About pruning…Years ago someone told me never to remove the inflorescence on my Psychopsis Mendenhall. It’s good advice…even when you accidentally snap off a perfectly good flower. That happened to me about four months ago when I picked up the tall plant and its flower tangled in overhanging wires. I was tempted to remove the inflorescence – figuring that such a pruning would force a new inflorescence. I’m glad I didn’t because 10 days ago I noticed a new shoot sprouting along the truncated inflorescence about two inches below the severed flower. I don’t know if a new bud will develop…but I’ll keep you posted.

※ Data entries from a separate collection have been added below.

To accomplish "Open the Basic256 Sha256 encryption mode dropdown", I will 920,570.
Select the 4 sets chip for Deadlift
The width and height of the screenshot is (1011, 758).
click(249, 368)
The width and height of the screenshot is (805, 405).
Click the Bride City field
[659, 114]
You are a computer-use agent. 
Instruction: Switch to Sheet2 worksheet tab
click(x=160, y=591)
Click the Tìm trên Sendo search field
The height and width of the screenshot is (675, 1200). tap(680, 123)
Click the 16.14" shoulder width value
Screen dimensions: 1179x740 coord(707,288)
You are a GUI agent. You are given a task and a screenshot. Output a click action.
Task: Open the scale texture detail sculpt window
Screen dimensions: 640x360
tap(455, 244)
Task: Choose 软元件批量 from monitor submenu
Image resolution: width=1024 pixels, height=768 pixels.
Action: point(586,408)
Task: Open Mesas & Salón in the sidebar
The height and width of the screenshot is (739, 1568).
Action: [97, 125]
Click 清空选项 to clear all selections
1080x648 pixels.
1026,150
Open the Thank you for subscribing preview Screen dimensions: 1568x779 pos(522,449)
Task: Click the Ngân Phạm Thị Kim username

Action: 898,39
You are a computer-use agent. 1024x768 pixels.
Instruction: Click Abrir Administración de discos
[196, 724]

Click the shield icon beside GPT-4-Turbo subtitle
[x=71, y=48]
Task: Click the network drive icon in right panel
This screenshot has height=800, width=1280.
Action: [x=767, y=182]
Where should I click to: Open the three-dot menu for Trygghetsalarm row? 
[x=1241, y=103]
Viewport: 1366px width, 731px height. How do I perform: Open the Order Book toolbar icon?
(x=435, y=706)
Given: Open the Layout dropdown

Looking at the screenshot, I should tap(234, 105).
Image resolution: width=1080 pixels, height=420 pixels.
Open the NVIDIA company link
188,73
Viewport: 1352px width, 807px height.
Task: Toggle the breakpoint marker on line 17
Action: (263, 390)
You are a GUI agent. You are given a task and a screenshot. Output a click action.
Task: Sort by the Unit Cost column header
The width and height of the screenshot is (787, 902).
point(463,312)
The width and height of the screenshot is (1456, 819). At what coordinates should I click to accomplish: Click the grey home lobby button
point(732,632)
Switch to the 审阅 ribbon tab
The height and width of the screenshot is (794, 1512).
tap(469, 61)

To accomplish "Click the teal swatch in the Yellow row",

More about pruning…Many growers peel away the sheaths covering healthy, swelling cattleya buds. I did that, too, until I noticed that a strong sheath, which opens naturally at the tip to allow the flower’s unfurling, can provide needed support for a slender stem holding up a giant flower like Rlc. Iroquois Trail.

 And more…Think twice about cutting off a phal’s inflorescence, especially on species phals. My Phal. tetraspis, for example, remains dormant through the summer and then blooms on its old inflorescences during the winter. My tetraspis has five inflorescences (new ones are produced each autumn). You’ll know when to prune because the inflorescence will die and turn yellow/brown.